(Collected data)
━━━━━━━━━━
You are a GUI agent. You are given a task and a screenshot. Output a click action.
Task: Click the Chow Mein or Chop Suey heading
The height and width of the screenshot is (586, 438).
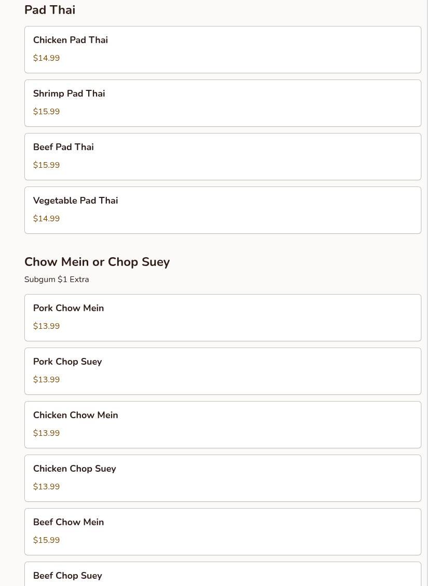point(97,262)
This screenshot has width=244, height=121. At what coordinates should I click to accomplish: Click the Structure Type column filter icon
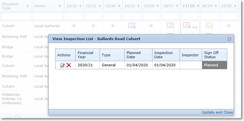point(27,6)
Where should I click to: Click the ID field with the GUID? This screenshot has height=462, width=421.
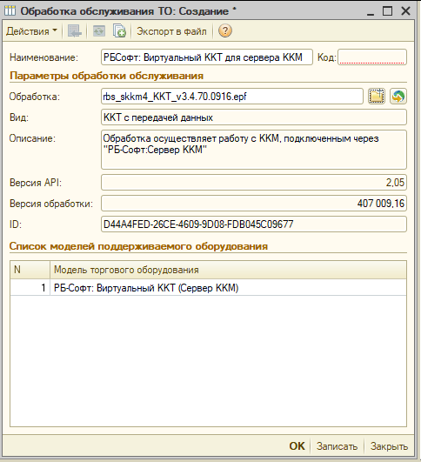[254, 224]
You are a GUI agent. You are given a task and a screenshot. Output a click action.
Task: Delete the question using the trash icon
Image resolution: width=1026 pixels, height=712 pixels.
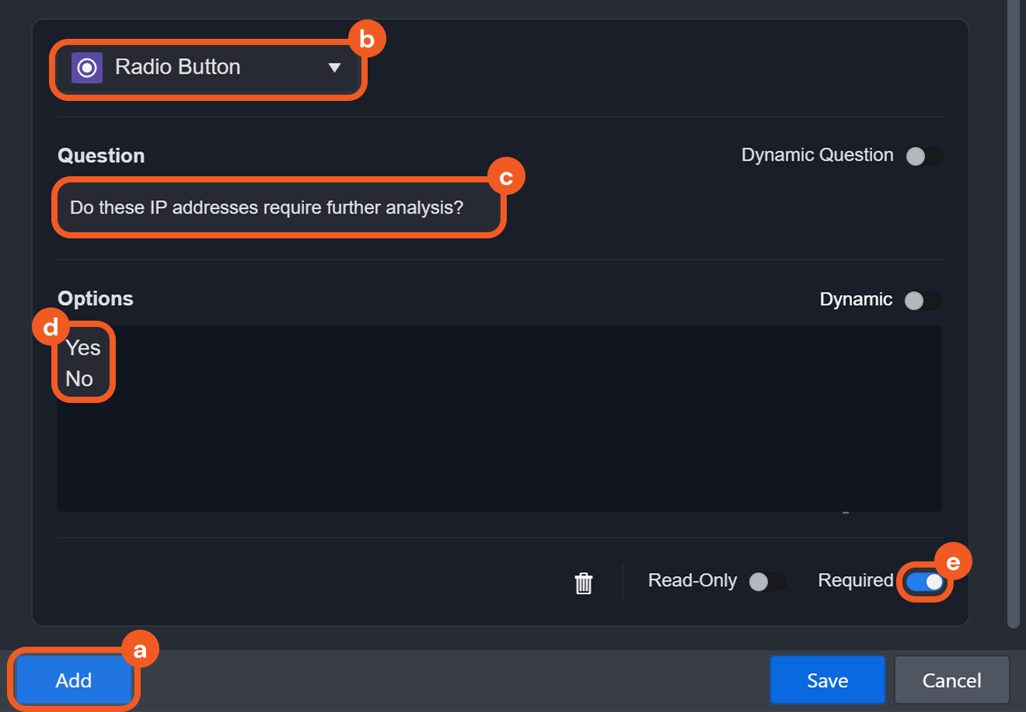(583, 582)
━━━━━━━━━━
WORK REQUIRED:
Every line above is to be given again exactly, apart from the pictures.

RESULT OF THE EXERCISE:
You are a GUI agent. You are given a task and a screenshot. Output a click action.
Task: Click the Chow Mein or Chop Suey heading
The height and width of the screenshot is (586, 438).
point(97,262)
This screenshot has width=244, height=121. At what coordinates should I click to accomplish: Click the Structure Type column filter icon
point(27,6)
Where should I click to: Click the ID field with the GUID? This screenshot has height=462, width=421.
[254, 224]
You are a GUI agent. You are given a task and a screenshot. Output a click action.
Task: Delete the question using the trash icon
Image resolution: width=1026 pixels, height=712 pixels.
(583, 582)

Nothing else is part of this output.